Embedded Zerotree Wavelets
To explain how the coefficients are set to zero, an encoder specially
designed to use wavelet transforms is used.
Shapiro’s Embedded Zerotree Wavelet (EZW) encoder is based on a
type of coding called progressive encoding (also called embedded encoding) that
compresses an image into a bit stream with increasing accuracy. This means that as more bits are added to
the stream, the decoded image contains more detail; a property similar to JPEG
encoded images. This property can be
thought of in the same way as significant digits of a decimal number, such as
pi, where the more significant digits that are used determine accuracy of the
number.
The EZW encoder violates the observation that larger coefficients are
more important than smaller ones, by encoding the coefficients in decreasing
order, during several passes. For each
pass, a threshold is chosen which all coefficients are measured against. If a wavelet
coefficient
is larger than the threshold it is encoded and removed from the image, if it is
smaller than the threshold it is left for the next pass. When all the wavelet
coefficients have been passed over, the threshold is lowered and the image is
scanned again to add more detail to the already encoded image.
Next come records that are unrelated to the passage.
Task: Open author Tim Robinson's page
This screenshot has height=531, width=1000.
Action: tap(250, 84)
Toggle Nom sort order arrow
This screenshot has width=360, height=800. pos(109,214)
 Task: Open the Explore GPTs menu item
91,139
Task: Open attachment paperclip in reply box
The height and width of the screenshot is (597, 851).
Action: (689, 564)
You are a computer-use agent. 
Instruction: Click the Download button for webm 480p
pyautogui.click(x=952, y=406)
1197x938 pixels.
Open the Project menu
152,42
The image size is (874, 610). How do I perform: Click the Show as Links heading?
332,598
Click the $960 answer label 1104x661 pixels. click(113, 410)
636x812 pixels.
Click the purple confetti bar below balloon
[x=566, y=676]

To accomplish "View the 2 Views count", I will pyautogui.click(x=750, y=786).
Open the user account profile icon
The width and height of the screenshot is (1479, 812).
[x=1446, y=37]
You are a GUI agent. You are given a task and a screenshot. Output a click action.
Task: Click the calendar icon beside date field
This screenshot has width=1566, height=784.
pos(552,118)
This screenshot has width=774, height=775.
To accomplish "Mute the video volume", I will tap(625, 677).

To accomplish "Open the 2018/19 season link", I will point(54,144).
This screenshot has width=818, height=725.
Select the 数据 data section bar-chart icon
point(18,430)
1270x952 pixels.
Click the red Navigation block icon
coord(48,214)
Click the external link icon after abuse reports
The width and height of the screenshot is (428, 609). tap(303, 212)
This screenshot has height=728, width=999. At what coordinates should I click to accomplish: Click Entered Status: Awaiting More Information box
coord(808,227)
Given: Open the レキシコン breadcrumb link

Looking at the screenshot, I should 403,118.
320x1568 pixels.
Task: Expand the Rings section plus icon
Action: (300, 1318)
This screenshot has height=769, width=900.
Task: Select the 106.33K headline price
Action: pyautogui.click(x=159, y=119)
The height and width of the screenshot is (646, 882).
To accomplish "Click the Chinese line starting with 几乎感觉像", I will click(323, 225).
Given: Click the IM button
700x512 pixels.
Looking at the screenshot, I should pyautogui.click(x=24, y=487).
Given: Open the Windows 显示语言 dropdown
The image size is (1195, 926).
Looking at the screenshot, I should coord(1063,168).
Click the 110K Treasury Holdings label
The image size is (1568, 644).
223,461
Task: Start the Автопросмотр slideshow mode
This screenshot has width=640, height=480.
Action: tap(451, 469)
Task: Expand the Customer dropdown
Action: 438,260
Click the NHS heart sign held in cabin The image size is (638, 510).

This process is
repeated until all the wavelet coefficients have been encoded completely. Now the dependency between the wavelet
coefficients across different scales must be used to effectively encode large
parts of the image that are below the current set threshold.
A wavelet transform works by transforming a signal from time domain
into a joint time-scale domain, meaning the wavelet coefficients are two
dimentional. If the desired signal is
to be compressed, the coefficient values and their position in time must be
encoded. If the signal is an image,
such as the fingerprint images, the position in time is expressed better as a
position in space. After the image is
transformed by wavelets, it can be represented by ‘trees’ because of the many
samplings that are done in the transform.
Each coefficient in a low level can be thought of as having four
descendants in the next higher level. A
type of tree structure is formed because every coefficient has four other
coefficients attached to it, as seen below in Figure 10.
Figure 10. The relation between wavelet coefficients on different levels.
A zerotree is a tree similar
to the one in Figure 10, in which all of the nodes are equal to or smaller than
the one above it. The tree is coded
with a single symbol and recomposed by the decoder as a tree filled with zeros. This zerotree takes advantage of the fact
that all the wavelet coefficients will be zero if in a certain area of the
image, there are no sharp edges.
After these steps, but
before the compressed data is saved, all the floating numbers must be converted
into integers in a method called quantization.
Since the human eye sees according to a logarithmic scale, the error
margin is very small when approximating small coefficients, but large when
approximating large coefficients. Once
the floating numbers have been converted into integers, entropy coding is
done. Entropy coding takes advantage of
the fact that a single number can represent many zeros. To make entropy coding even more effective,
a variable bit rate per scale is used to give more importance to larger
coefficients and less importance to small scale coefficients. This process proves to be a very effective
tool in fingerprint compression because it allows more data to be sent over a
modem or stored electronically. The
entire FBI method can be described by the schematic shown in Figure 11.
Figure 11. FBI process for compressing and decompressing images.